``ftputil`` - a high-level FTP client library
=============================================

:Version:   2.0.2
:Date:      2004-04-18
:Summary:   high-level FTP client library for Python
:Keywords:  FTP, ``ftplib`` substitute, virtual filesystem
:Author:    Stefan Schwarzer <sschwarzer@sschwarzer.net>

.. contents::

Introduction
------------

The ``ftputil`` module is a high-level interface to the ftplib_
module. The `FTPHost objects`_ generated from it allow many operations
similar to those of os_ and `os.path`_.

.. _ftplib: http://www.python.org/doc/current/lib/module-ftplib.html
.. _os: http://www.python.org/doc/current/lib/module-os.html
.. _`os.path`: http://www.python.org/doc/current/lib/module-os.path.html

Examples::

    import ftputil

    # download some files from the login directory
    host = ftputil.FTPHost('ftp.domain.com', 'user', 'password')
    names = host.listdir(host.curdir)
    for name in names:
        if host.path.isfile(name):
            host.download(name, name, 'b')  # remote, local, binary mode

    # make a new directory and copy a remote file into it
    host.mkdir('newdir')
    source = host.file('index.html', 'r')  # file-like object
    target = host.file('newdir/index.html', 'w')  # file-like object
    host.copyfileobj(source, target)  # similar to shutil.copyfileobj
    source.close()
    target.close()

Also, there are `FTPHost.lstat`_ and `FTPHost.stat`_ to request size and
modification time of a file. The latter can also follow links, similar
to `os.stat`_. Even `FTPHost.path.walk`_ works.

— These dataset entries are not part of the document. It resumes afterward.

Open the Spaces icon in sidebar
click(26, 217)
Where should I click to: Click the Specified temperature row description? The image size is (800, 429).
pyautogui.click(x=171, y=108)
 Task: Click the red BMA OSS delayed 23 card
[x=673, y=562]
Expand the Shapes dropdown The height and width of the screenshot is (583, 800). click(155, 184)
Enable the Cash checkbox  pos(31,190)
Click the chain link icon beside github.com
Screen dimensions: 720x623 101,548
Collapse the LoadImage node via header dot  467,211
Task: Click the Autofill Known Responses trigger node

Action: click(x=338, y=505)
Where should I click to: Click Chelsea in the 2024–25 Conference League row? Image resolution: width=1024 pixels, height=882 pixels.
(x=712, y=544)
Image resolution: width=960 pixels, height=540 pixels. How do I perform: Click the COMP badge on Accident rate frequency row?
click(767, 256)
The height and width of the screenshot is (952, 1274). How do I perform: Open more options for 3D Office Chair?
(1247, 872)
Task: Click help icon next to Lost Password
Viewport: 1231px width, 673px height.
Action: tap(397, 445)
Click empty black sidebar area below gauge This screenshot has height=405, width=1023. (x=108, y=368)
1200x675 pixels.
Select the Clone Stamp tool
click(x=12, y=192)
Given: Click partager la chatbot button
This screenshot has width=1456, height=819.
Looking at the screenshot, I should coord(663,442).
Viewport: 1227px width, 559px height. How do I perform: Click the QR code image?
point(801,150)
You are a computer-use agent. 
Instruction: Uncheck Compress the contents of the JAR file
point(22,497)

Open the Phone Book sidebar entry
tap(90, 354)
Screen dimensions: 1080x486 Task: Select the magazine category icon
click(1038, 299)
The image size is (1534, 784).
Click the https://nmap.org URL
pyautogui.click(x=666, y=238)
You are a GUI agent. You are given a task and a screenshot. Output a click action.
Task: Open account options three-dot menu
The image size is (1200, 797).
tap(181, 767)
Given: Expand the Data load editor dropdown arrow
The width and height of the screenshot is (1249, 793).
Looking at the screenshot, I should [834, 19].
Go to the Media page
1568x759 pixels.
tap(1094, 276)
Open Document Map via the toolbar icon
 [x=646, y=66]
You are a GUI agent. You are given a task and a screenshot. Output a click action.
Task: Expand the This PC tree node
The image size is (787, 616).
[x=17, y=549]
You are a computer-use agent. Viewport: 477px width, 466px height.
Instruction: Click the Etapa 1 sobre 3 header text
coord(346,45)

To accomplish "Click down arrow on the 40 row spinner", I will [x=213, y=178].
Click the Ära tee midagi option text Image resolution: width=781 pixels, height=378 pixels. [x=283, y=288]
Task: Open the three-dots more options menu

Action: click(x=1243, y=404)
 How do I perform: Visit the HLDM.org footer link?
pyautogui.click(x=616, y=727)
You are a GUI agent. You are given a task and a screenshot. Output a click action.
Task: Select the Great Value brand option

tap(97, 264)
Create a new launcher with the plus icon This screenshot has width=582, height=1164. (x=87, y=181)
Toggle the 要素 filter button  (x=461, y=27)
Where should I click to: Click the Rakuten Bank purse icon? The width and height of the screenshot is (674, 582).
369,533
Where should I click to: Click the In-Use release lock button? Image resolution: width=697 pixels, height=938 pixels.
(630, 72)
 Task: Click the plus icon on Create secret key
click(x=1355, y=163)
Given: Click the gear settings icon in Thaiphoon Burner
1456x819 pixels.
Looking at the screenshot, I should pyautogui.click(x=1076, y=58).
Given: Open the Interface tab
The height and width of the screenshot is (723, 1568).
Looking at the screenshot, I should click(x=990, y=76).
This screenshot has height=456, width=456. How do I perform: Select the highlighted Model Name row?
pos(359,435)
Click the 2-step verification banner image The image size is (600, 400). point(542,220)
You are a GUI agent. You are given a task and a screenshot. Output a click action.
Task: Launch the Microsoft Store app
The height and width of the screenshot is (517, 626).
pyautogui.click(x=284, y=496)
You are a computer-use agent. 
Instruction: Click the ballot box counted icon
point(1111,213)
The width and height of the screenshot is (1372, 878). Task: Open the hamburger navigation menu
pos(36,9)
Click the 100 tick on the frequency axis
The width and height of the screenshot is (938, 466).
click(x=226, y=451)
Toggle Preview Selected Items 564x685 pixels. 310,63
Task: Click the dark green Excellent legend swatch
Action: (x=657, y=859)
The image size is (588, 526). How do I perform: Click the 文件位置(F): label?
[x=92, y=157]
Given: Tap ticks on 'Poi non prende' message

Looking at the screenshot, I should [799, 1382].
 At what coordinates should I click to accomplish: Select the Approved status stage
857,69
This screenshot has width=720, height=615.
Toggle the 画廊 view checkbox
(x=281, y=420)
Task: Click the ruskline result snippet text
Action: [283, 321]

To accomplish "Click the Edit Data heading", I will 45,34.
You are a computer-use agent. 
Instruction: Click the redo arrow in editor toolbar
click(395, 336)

.. _`os.stat`: http://www.python.org/doc/current/lib/os-file-dir.html#l2h-1455

The distribution contains a custom ``UserTuple`` module to provide stat_
results with Python versions 2.0 and 2.1.

.. _stat: http://www.python.org/doc/current/lib/module-stat.html

Exception hierarchy
-------------------

The exceptions are in the namespace of the ``ftputil`` package (e. g.
``ftputil.TemporaryError``). They are organized as follows::

    FTPError
        FTPOSError(FTPError, OSError)
            TemporaryError(FTPOSError)
            PermanentError(FTPOSError)
            ParserError(FTPOSError)
        FTPIOError(FTPError)
        RootDirError(FTPError)
        TimeShiftError(FTPError)

and are described here:

- ``FTPError``

  is the root of the exception hierarchy of the module.

- ``FTPOSError``

  is derived from ``OSError``. This is for similarity between the
  os module and ``FTPHost`` objects. Compare

  ::

    try:
        os.chdir('nonexisting_directory')
    except OSError:
        ...

  with

  ::

    host = ftputil.FTPHost('host', 'user', 'password')
    try:
        host.chdir('nonexisting_directory')
    except OSError:
        ...

  Imagine a function

  ::

    def func(path, file):
        ...

  which works on the local file system and catches ``OSErrors``. If you
  change the parameter list to

  ::

    def func(path, file, os=os):
        ...

  where ``os`` denotes the ``os`` module, you can call the function also as

  ::

    host = ftputil.FTPHost('host', 'user', 'password')
    func(path, file, os=host)

  to use the same code for a local and remote file system. Another
  similarity between ``OSError`` and ``FTPOSError`` is that the latter
  holds the FTP server return code in the ``errno`` attribute of the
  exception object and the error text in ``strerror``.

- ``TemporaryError``

  is raised for FTP return codes from the 4xx category. This
  corresponds to ``ftplib.error_temp`` (though ``TemporaryError`` and
  ``ftplib.error_temp`` are *not* identical).

- ``PermanentError``

  is raised for 5xx return codes from the FTP server
  (again, that's similar but *not* identical to ``ftplib.error_perm``).

- ``ParserError``

  is used for errors during the parsing of directory
  listings from the server. This exception is used by the ``FTPHost``
  methods ``stat``, ``lstat``, and ``listdir``.

- ``FTPIOError``

  denotes an I/O error on the remote host. This appears
  mainly with file-like objects which are retrieved by invoking
  ``FTPHost.file`` (``FTPHost.open`` is an alias). Compare

  ::

    >>> try:
    ...     f = open('notthere')
    ... except IOError, obj:
    ...     print obj.errno
    ...     print obj.strerror
    ...
    2
    No such file or directory

  with

  ::

    >>> host = ftputil.FTPHost('host', 'user', 'password')
    >>> try:
    ...     f = host.open('notthere')
    ... except IOError, obj:
    ...     print obj.errno
    ...     print obj.strerror
    ...
    550
    550 notthere: No such file or directory.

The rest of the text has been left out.